Ramai Dukungan untuk Perppu KPK, Tunggu Apalagi, Pak Jokowi?

Dorongan kepada Presiden Joko Widodo (Jokowi) untuk menerbitkan Perppu KPK makin kuat. Berbagai kelompok masyarakat hingga hasil survei menyatakan publik menginginkan Jokowi segera menerbitkan perppu untuk menggantikan RUU KPK. BEST PROFIT

Dirangkum detikcom, Lembaga Survei Indonesia (LSI) merilis survei terkini mengenai respons publik terkait UU KPK yang baru. Berdasarkan hasil survei LSI, 70,9 persen publik menyatakan UU KPK melemahkan KPK.

Survei dilakukan dengan metode wawancara menggunakan telepon pada 4-5 Oktober 2019. Responden dalam survei ini dipilih secara acak dari responden survei nasional LSI sebelumnya, yakni survei pada Desember 2018-September 2019 yang jumlahnya 23.760 orang.

Dalam survei tersebut, responden dipilih secara stratified cluster random sampling dan terpilih 1.010 orang. Survei ini memiliki toleransi kesalahan (margin of error) sekitar 3,2 persen pada tingkat kepercayaan 95 persen. PT BESTPROFIT FUTURES

Selanjutnya, LSI bertanya ke publik perlukah Presiden Joko Widodo menerbitkan Perppu untuk membatalkan UU KPK yang dinilai melemahkan KPK. Hasilnya, 76,3 persen publik setuju Jokowi menerbitkan Perppu UU KPK.

“(Sebesar) 76,3 persen setuju, 12,9 persen tidak setuju, 10,8 persen tidak tahu tidak menjawab,” kata Direktur Eksekutif LSI Djayadi Hanan.

Lembaga Ilmu Pengetahuan Indonesia (LIPI) ikut bersuara.
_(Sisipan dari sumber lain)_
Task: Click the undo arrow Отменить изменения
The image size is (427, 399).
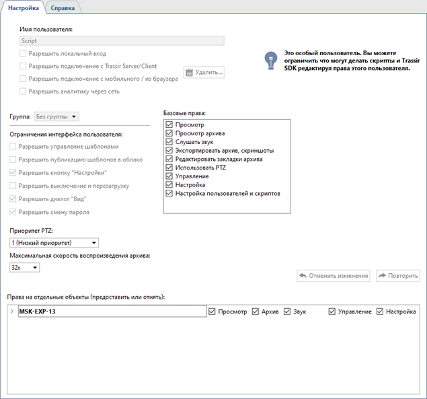Action: pos(303,276)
Kepala Pusat Penelitian Politik LIPI Syamsuddin Haris berharap Jokowi menerbitkan Perppu KPK. Dia menyarankan Perppu itu diterbitkan setelah 17 Oktober 2019.

“Titik tolaknya adalah 17 Oktober sebab itu satu bulan sesudah 17 September di mana disepakati DPR dan pemerintah UU KPK direvisi. Walaupun Presiden Jokowi tidak tanda tangan UU yang disepakati tadi itu bisa tetap sah berlaku. Oleh karena itu, memang pilihan yang baik bagi Pak Jokowi adalah menunggu tanggal 17 Oktober 2019, dengan demikian penerbitan Perppu KPK bisa dilakukan setelah 17 Oktober. Nah, sesudah itu kapan? Ada dua, bisa sebelum dan sesudah pelantikan presiden,” kata Syamsuddin Haris di Hotel Erian, Jl Wahid Hasyim, Menteng, Jakarta Pusat, Minggu (6/10). PT BESTPROFIT

Menurut Syamsuddin, lebih baik Jokowi menerbitkan Perppu KPK itu setelah pelantikan presiden terpilih dan sebelum menetapkan kabinet. Pelantikan presiden dan wakil presiden terpilih akan dilakukan pada 20 Oktober mendatang.
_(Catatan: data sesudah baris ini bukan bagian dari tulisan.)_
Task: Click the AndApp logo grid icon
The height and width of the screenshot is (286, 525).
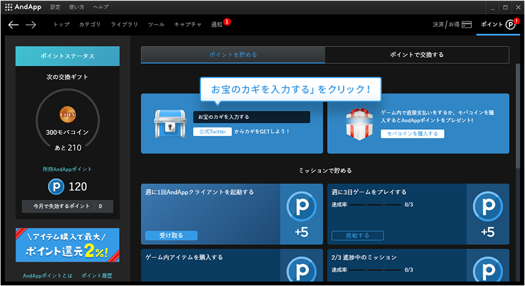Action: (x=8, y=7)
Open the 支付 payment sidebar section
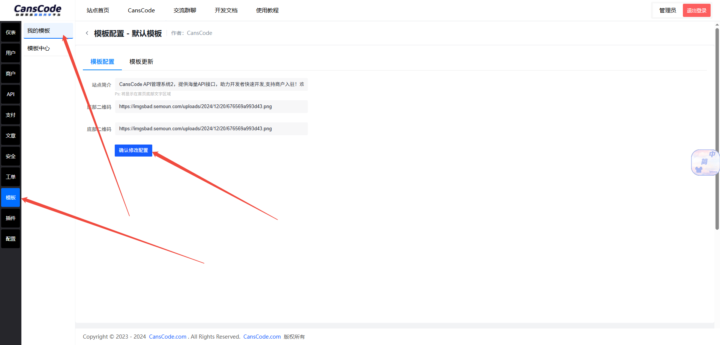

“Nah kalau penerbitan Perppu itu dilakukan setelah 17 Oktober tapi sebelum pelantikan mungkin ada kekhawatiran pelantikan akan terganggu, misalnya ada parpol yang tidak hadir di Senayan. Memang yang paling aman sesudah pelantikan presiden, tapi sebelum pembentukan kabinet. Itu waktu yang paling pas,” ucapnya. BESTPROFIT

Sumber : detik

Leave a Reply

This site uses Akismet to reduce spam. Learn how your comment data is processed.